With all our reporting on this year's Toronto International Film Festival, we couldn't help thinking about the world premiere of our own film - KURT COBAIN ABOUT A SON - at the festival one year ago. 365 days ago - to the minute - as I write this, we were still celebrating and dancing at the very fun party we had at the Drake Hotel. It's hard to believe that the film that I had in my head for so long, had now been public for a full calendar year, and I'm glad that soon (three weeks from tomorrow), it will finally open at the IFC Center in New York.

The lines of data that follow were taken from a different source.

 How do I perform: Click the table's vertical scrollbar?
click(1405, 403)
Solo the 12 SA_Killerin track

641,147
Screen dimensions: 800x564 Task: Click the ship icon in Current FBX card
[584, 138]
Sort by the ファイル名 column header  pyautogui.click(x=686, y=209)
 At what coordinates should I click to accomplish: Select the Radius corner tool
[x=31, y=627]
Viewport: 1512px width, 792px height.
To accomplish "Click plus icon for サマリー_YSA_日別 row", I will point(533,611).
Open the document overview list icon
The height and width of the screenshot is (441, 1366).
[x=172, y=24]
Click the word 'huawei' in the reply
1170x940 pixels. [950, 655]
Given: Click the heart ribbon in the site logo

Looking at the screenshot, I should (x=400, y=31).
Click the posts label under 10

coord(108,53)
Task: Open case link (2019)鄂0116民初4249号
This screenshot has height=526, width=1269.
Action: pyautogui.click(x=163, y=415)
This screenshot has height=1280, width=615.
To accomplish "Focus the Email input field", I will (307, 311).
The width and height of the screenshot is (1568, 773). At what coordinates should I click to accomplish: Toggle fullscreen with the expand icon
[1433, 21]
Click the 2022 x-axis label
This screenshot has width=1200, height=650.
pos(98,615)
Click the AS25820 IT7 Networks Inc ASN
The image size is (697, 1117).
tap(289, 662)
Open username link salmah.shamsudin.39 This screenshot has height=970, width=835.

Six years ago in New York was a landmark moment in the making of my first film, GIGANTIC (A TALE OF TWO JOHNS), and as I write this, my producer/partner Shirley Moyers and I were eating a very late dinner, still basking in having wrapped our shooting with They Might Be Giants, after they had played an midnight in-store performance at the Greenwich Village Tower Records (now closed). They were celebrating the release of their new album, Mink Car, which was released the next day, September 11. Not thinking anything particular of that night - other than the fact that we were wrapping our work with the band - we ended up capturing their cover performance of the Cub track "New York City", which ended up being an emotional moment at the end of the film that no one could have predicted.
And today, September 11, 2007 - bringing it all full circle - Barsuk Records releases Kurt Cobain About A Son: Music From the Motion Picture. It's a record that I'm very proud of, since choosing the songs for the film were one of my favorite parts of making ABOUT A SON. And I'm grateful to all the amazing artists who allowed us to use their music in the film and/or on the soundtrack.
I hope you'll check it out.
Here's an excerpt from Ned Raggett's review at the OC Weekly:
Set to a variety of images and filmed segments of the towns in which Cobain lived and worked, the film features a soundtrack containing no music from his band, but instead mostly draws on those performers and peers from whom he took inspiration. As such, it functions almost as a ghostly, Cobain-hosted radio show, with occasional snippets from the tapes interspersed among the songs, most clearly when his discussion of Scratch Acid leads into that group’s demented semi-ballad “Owner’s Lament.”
Soundtrack producers Linda Cohen and AJ Schnack (the film’s director) do an excellent job at sequencing the soundtrack, giving new context to many numbers. Hearing Creedence Clearwater Revival’s still-thrilling “Up Around the Bend” helps show how Cobain took inspiration from the group, while placing it between Bad Brains’ frenetic hardcore classic “Banned in D.C.” and Half Japanese’s goofy sex song “Put Some Sugar On It” rescues the Creedence number from the dull classic-rock universe in which it’s been mired for years. Meanwhile, the cover of Beat Happening’s “Indian Summer” by Death Cab for Cutie/Postal Service singer Ben Gibbard that closes the disc gently reveals how the general play of Cobain’s influences continues.
Once again, here is the tracklisting:
Steve Fisk & Benjamin Gibbard — Overture
"Never intended" [interview excerpt]
Arlo Guthrie — Motorcycle Song
The Melvins — EyeFlys
"Punk rock" [interview excerpt]
Bad Brains — Banned in D.C.
Creedence Clearwater Revival — Up Around the Bend
Half Japanese — Put Some Sugar On It
The Vaselines — Son of a Gun
Butthole Surfers — Graveyard
"Hardcore was dead" [interview excerpt]
Scratch Acid — Owner's Lament
Mudhoney — Touch Me I'm Sick
"Car radio" [interview excerpt]
Iggy Pop — The Passenger
Lead Belly — The Bourgeois Blues
R.E.M. — New Orleans Instrumental No. 1
"The limelight" [interview excerpt]
David Bowie — The Man Who Sold the World
Mark Lanegan — Museum
Benjamin Gibbard — Indian Summer
Oh hey, cool to see the review mentioned! Hope you enjoyed it, and look forward to catching the film as I can.